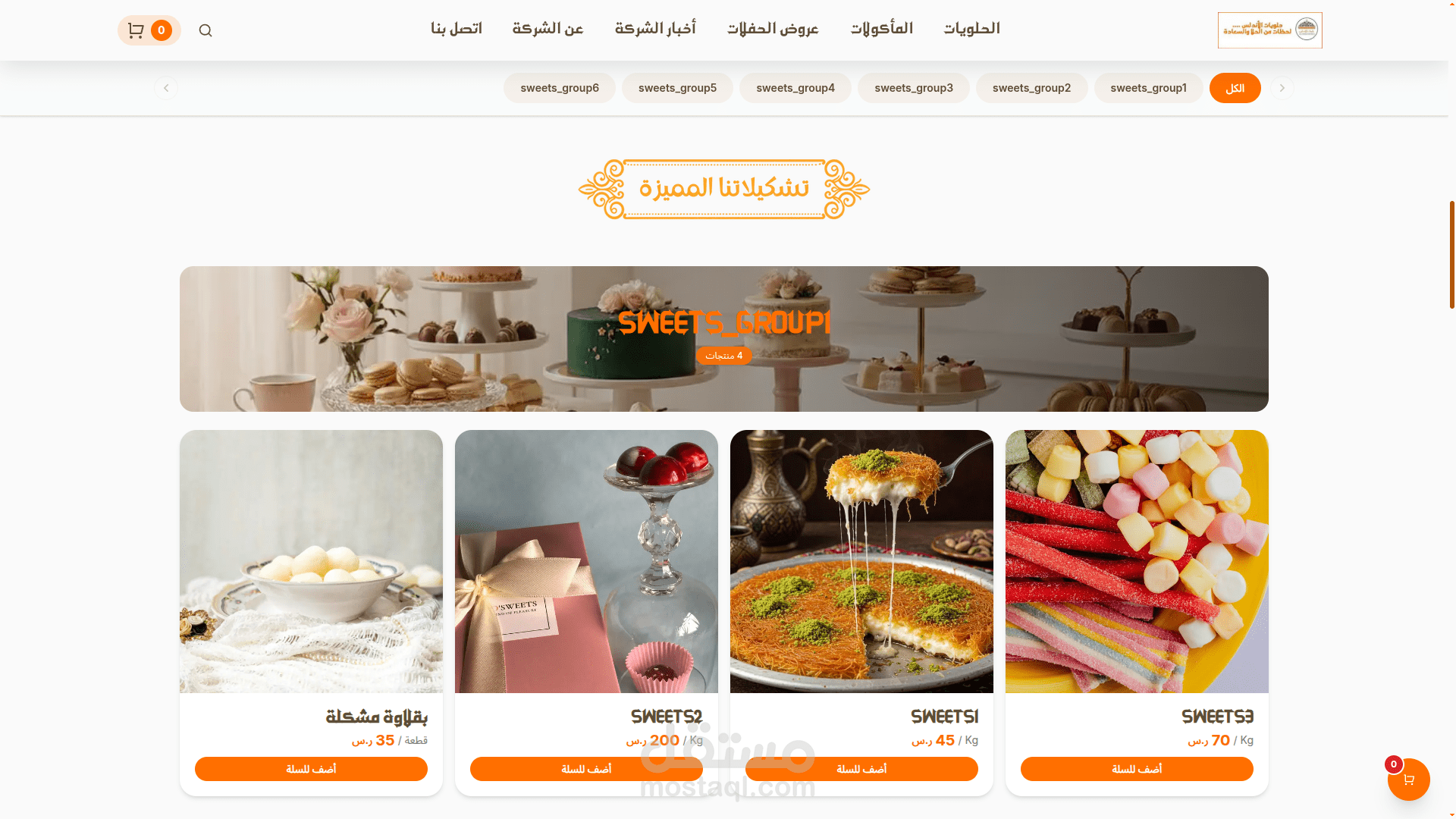Open the floating cart button
Screen dimensions: 1456x819
[1408, 780]
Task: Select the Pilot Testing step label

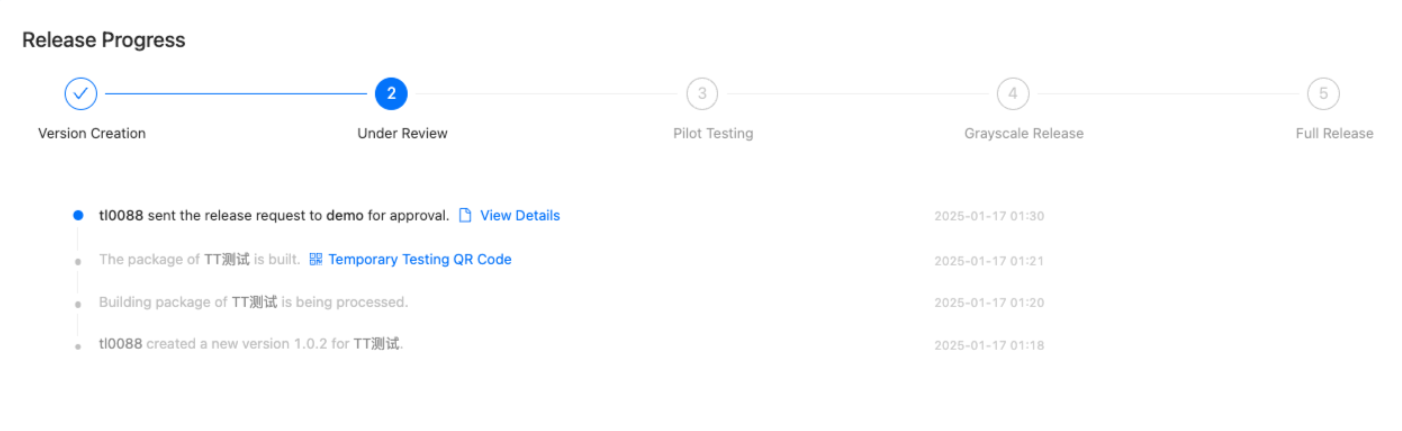Action: pyautogui.click(x=713, y=134)
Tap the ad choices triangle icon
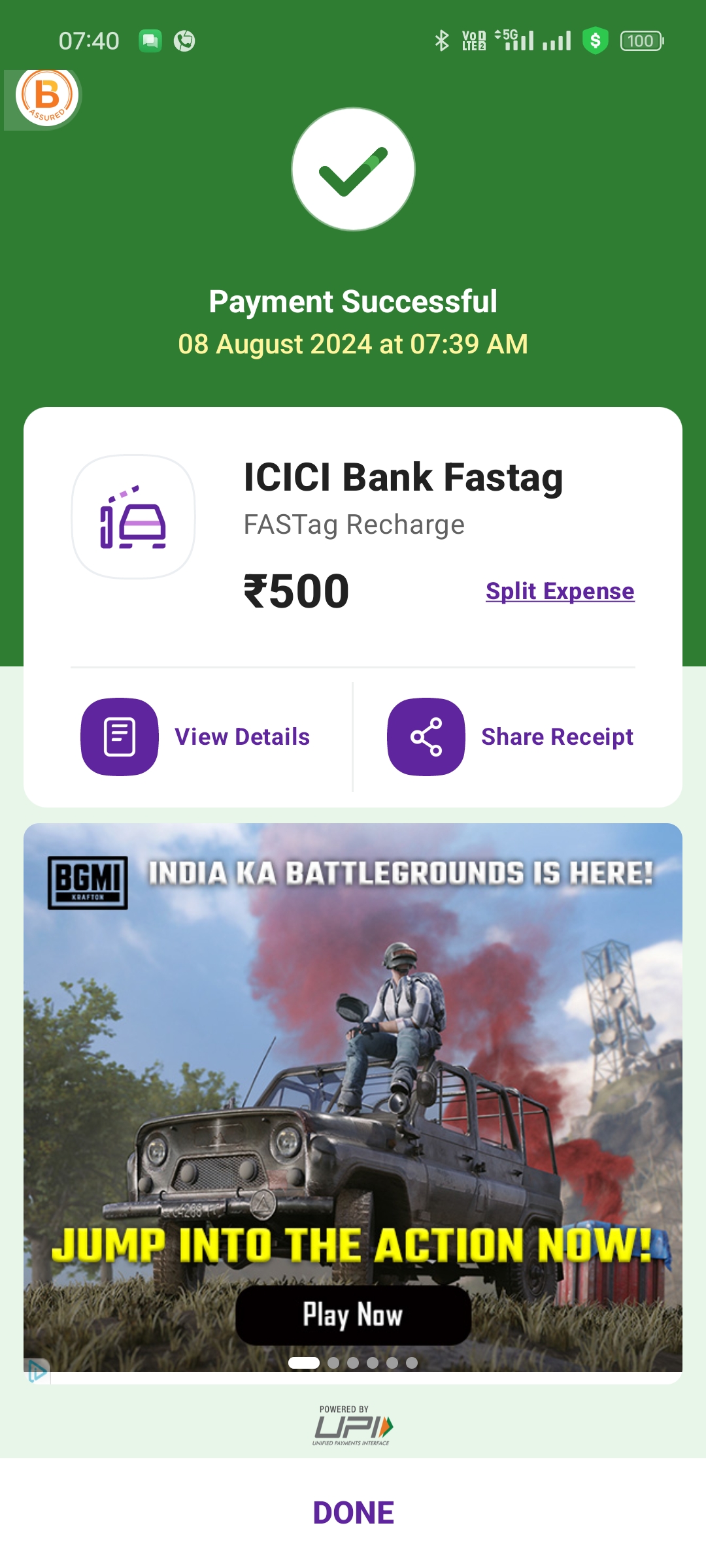This screenshot has height=1568, width=706. coord(37,1371)
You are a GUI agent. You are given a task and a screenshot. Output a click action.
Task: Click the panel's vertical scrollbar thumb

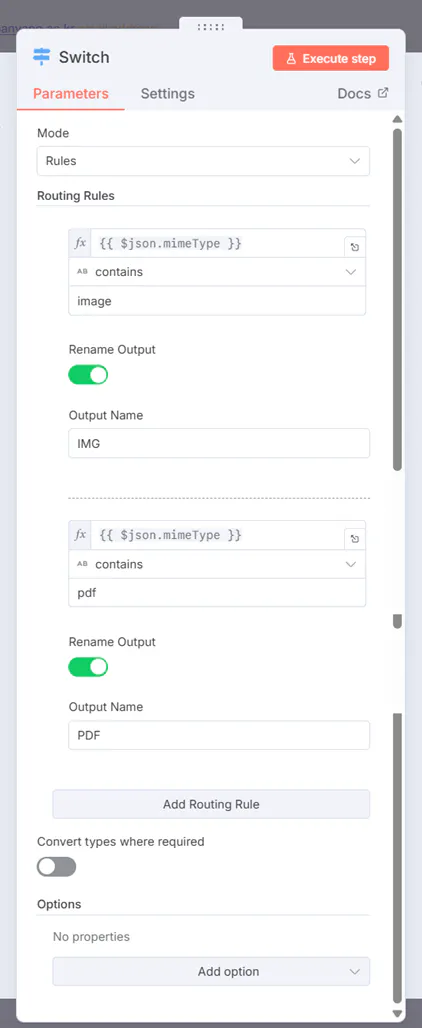click(x=397, y=300)
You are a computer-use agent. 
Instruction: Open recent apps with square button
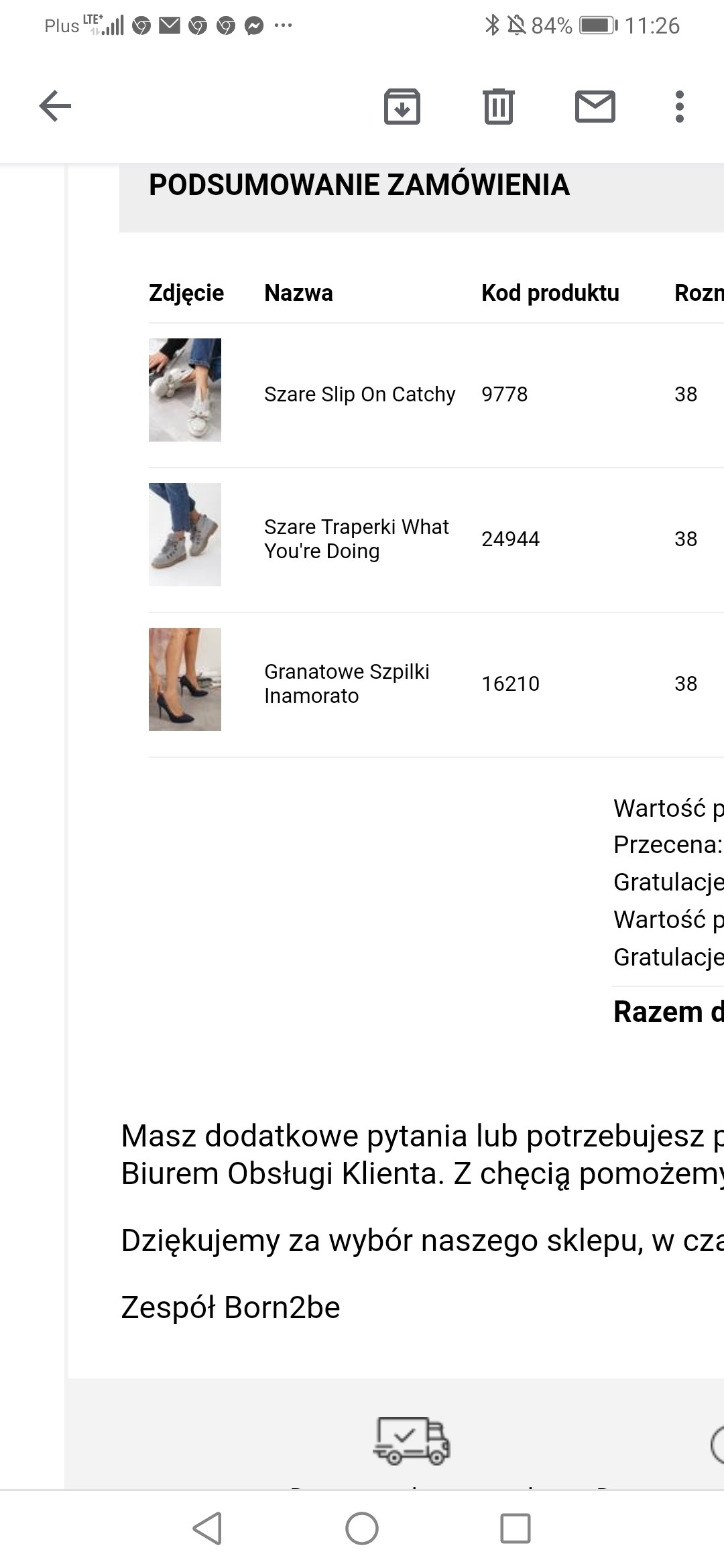[x=516, y=1528]
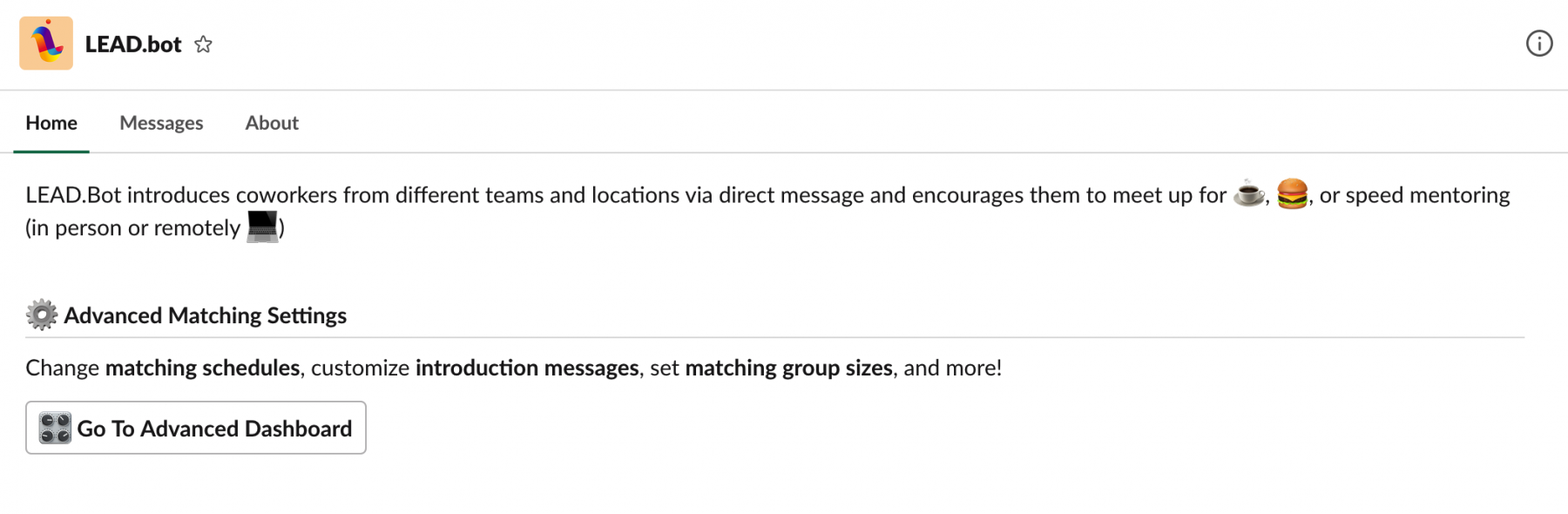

====================

■ **What is being asked**:
Copy out each line of the records above that includes "agent".

■ **Answer space**:
You are a GUI agent. You are given a task and a screenshot. Output a click action.
You are a computer-use agent. 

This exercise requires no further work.